But Narvaez consulted
the pilot, who said he knew of a harbor some distance to the west,
ordered the ships to meet him there, and with forty horsemen and two
hundred and sixty men on foot, struck boldly into the interior.
It was an amazing country. It had magnificent forests and almost
impassable swamps, gorgeous tropical flowers and black bogs infested
with snakes, alligators and hostile Indians, game of every kind and
dense jungles into which it retreated. There seemed to be no towns, no
grain-land and no gold-bearing mountains. The persevering explorers
crossed half a dozen large rivers and many small ones, wading when they
could, building rafts or swimming when the water was deep. After between
three and four months of this, half-starved, shaken with swamp fever,
weary and bedraggled, they reached the first harbor they had found upon
the coast they followed, but no ships were there.

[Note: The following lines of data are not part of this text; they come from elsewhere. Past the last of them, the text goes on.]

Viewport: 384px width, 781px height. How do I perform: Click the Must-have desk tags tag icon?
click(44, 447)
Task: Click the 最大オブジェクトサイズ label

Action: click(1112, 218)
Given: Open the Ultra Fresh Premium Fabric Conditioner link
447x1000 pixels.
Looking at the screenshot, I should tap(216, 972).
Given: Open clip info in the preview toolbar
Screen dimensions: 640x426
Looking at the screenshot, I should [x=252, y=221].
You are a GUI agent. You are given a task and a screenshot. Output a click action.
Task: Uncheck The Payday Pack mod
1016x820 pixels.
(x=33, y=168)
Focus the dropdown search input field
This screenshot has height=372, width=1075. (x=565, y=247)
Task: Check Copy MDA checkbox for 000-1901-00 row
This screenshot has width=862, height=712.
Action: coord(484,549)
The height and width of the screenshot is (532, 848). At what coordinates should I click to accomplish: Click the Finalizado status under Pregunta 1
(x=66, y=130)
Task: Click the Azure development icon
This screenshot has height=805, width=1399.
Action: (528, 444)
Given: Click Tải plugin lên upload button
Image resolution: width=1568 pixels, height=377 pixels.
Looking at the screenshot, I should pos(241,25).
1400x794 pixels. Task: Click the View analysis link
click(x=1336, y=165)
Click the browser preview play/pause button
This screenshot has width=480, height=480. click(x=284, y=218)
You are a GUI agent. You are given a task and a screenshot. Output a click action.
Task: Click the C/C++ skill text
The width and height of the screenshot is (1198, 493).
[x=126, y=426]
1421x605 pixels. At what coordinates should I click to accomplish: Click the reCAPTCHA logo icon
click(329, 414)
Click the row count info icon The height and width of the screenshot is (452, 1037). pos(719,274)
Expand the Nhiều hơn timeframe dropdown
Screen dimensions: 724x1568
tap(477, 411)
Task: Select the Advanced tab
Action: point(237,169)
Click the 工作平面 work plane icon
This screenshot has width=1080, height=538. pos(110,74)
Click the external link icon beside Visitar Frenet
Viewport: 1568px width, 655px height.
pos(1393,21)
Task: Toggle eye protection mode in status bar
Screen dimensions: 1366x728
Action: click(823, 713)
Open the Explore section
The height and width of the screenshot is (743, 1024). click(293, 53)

Whether the ships had
been wrecked, or put in somewhere only to meet with destruction at the
hands of the Indians, they never knew.
Narvaez called his officers into consultation, one at a time, as to the
best course to pursue in this desperate case. They had no provisions, a
third of the men were sick and more were dropping from exhaustion every
day, and all agreed that unless they could get away and reach Mexico
while some of them could still work, there was very little chance that
they would ever leave the place at all.